Angel Investors vs. Venture Capitalists

Instructor: Beth Hendricks

Beth holds a master's degree in integrated marketing communications, and has worked in journalism and marketing throughout her career.

Businesses looking for funding can build their financing strategy around an investor and there are a few options for how to do this. This lesson will explore two of those options, angel investors and venture capitalists.

Funding a Start-up

Mel has a great idea and solid business plan for a technology start-up in his hometown. The only problem is, Mel lacks the financing to launch his business and dreams of being an entrepreneur. He knows there must be a way to secure investors to help him get started, but he's unsure where to begin as this is his first time starting his own business. He has heard of angel investors and venture capitalists, although he doesn't know what each does or if either is a good fit for his business. Let's give Mel some definitions and insight into what angel investors and venture capitalists are all about.

What are Angel Investors?

Angel investors support small start-ups and entrepreneurs through funding, either with a one-time investment or as an ongoing source of finances, to help a fledgling business get off the ground. Angel investors typically act alone, and may choose to be hands-on or hands-off in other areas of the business. Angel investors are investing in the individual starting the business, more than the viability of the business itself; they are more focused on helping an entrepreneur get started than any possible profit that could be gained. Angel investors average approximately $30,000 per investment.

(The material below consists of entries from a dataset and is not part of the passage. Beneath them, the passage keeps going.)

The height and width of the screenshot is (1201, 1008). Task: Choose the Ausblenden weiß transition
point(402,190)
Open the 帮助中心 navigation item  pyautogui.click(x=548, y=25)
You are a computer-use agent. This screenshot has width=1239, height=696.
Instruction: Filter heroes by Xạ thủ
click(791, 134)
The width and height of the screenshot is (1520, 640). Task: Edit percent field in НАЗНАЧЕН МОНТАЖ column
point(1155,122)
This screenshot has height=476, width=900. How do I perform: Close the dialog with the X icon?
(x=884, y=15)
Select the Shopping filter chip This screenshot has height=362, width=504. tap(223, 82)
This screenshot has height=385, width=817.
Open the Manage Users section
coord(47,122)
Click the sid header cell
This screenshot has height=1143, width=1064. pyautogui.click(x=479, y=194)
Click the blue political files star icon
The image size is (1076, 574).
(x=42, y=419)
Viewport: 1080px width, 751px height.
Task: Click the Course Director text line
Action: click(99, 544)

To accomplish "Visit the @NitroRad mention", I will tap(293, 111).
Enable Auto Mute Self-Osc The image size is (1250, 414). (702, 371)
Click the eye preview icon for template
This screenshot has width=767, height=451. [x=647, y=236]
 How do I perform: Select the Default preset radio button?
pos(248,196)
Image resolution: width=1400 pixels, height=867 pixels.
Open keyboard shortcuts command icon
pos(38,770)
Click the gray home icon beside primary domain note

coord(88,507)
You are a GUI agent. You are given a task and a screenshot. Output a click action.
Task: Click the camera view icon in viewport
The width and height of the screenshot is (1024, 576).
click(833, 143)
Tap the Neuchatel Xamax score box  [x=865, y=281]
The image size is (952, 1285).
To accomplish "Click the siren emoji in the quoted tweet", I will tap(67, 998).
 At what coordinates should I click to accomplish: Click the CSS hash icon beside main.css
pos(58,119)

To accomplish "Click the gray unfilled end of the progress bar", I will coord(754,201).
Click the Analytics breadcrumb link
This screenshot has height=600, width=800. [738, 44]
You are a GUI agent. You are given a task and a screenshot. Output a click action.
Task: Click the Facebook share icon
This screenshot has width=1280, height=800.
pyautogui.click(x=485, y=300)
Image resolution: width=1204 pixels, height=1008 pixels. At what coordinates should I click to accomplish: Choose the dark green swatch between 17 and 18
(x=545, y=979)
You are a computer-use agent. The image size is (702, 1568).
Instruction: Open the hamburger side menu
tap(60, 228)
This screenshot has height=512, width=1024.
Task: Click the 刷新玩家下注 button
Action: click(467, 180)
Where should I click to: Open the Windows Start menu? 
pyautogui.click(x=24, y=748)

Angel investing, sometimes called informal investing, angel funding, private investing or seed investing, dates back to the 1920s when rich supporters of the arts financed the first of the Broadway plays. Angel investors are affluent individuals who use their own money to build capital for new businesses, in exchange for ownership equity or shares in the business. In short, they get involved in projects because they are personally interested. The relationship between an angel investor and an entrepreneur takes on a mentor/owner flavor. The downside of an angel investor is that they don't typically have access to huge sums of cash for additional financing.

What are Venture Capitalists?

Venture capitalists generally involve a group of individuals, a company or a business, rather than a single individual. They are more interested in investing in a well-established business, as opposed to start-ups by new entrepreneurs, and their involvement usually includes an added role in the company, such as a seat on the board of directors. Venture capitalists are more likely to invest in a company after the concept has been proven and revenue has been generated, in an effort to grow the business more quickly. Yet, they may also consider investing in a seasoned entrepreneur who has proven his or her abilities with past businesses. Venture capitalists fund up to an average of $7 million in each investment.